» **WHAT TO WORK ON**: The data below has to be returned exactly, down to the last character.

*** STUDY MATERIAL Section Begins ***

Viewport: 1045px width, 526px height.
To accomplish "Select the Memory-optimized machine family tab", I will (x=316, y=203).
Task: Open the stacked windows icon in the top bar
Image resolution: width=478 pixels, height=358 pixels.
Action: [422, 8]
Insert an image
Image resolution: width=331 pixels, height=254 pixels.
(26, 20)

*** STUDY MATERIAL Section Ends ***

» **ANSWER FOR THIS EXERCISE**:
Viewport: 1045px width, 526px height.
To accomplish "Select the Memory-optimized machine family tab", I will (x=316, y=203).
Task: Open the stacked windows icon in the top bar
Image resolution: width=478 pixels, height=358 pixels.
Action: [422, 8]
Insert an image
Image resolution: width=331 pixels, height=254 pixels.
(26, 20)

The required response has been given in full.